Eight Things to Know about Large Language Models
SelfRec, Pipeline RL, TRL, Knowledge Pack, DataHerald
Articles
Samuel Bowman has a rather interesting paper to talk about some of the properties of LLMs and the future direction on this area. He argues the following 8 things in the paper for LLM to be true:
LLMs predictably get more capable with increasing investment, even without targeted innovation.
Many important LLM behaviors emerge unpredictably as a byproduct of increasing investment.
LLMs often appear to learn and use representations of the outside world.
There are no reliable techniques for steering the behavior of LLMs.
Experts are not yet able to interpret the inner workings of LLMs.
Human performance on a task isn’t an upper bound on LLM performance.
LLMs need not express the values of their creators nor the values encoded in web text.
Brief interactions with LLMs are often misleading
I will try to expand these areas in the following parts:
1. LLMs Predictably Get More Capable With Increasing Investment, Even Without Targeted Innovation
A foundational insight is that the capabilities of LLMs improve predictably as a function of scale-measured in three primary dimensions:
Model size (number of parameters)
Training data volume
Compute used for training (FLOPs)
This relationship is formalized in scaling laws paper, which show that as these dimensions increase, the model’s performance on a broad range of language tasks improves smoothly and predictably, often following power-law trends.
For example, the progression from GPT to GPT-2 to GPT-3 involved relatively minor architectural changes but massive increases in training compute (up to 20,000× more for GPT-3) and data, resulting in qualitative leaps in capability. GPT-4 continued this trend, outperforming humans on many professional exams.
This enables LLMs to demonstrate the following properties when it comes to scaling:
Predictability: Scaling laws allow researchers to estimate performance improvements before training expensive models, reducing trial-and-error.
Economic justification: The ability to forecast returns on investment has driven multi-billion-dollar funding rounds.
Limited innovation needed: Most gains come from investing more compute/data rather than fundamentally new architectures or training algorithms.
2. Many Important LLM Behaviors Emerge Unpredictably as a Byproduct of Increasing Investment
While overall performance improves predictably, specific capabilities often emerge abruptly and unpredictably once the model crosses certain scale thresholds. This phenomenon is called emergent abilities. Some of these emergent abilities demonstrated in LLMs are:
Few-shot learning: The ability to perform new tasks from just a few examples in the prompt, which was not present in smaller models.

**Information supplied:**
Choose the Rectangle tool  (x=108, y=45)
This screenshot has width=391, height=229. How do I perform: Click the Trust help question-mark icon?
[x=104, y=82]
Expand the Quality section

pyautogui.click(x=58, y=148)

**Exercise instructions:**
(A) Echo the article on large language models word for word, starting at "Eight Things to" and ending at "in web text.".
(B) In one to three sentences, explain why the article on large language models says little new innovation is needed for these models to improve.
The data above comes from a different source than the article on large language models.

**Task responses:**
(A)
Eight Things to Know about Large Language Models
SelfRec, Pipeline RL, TRL, Knowledge Pack, DataHerald
Articles
Samuel Bowman has a rather interesting paper to talk about some of the properties of LLMs and the future direction on this area. He argues the following 8 things in the paper for LLM to be true:
LLMs predictably get more capable with increasing investment, even without targeted innovation.
Many important LLM behaviors emerge unpredictably as a byproduct of increasing investment.
LLMs often appear to learn and use representations of the outside world.
There are no reliable techniques for steering the behavior of LLMs.
Experts are not yet able to interpret the inner workings of LLMs.
Human performance on a task isn’t an upper bound on LLM performance.
LLMs need not express the values of their creators nor the values encoded in web text.

(B) Most of the gains come from putting in more compute and data, not from new architectures or training algorithms. The move from GPT to GPT-2 to GPT-3 involved fairly minor changes to the architecture. It also involved huge increases in training compute and data, and that produced big jumps in ability.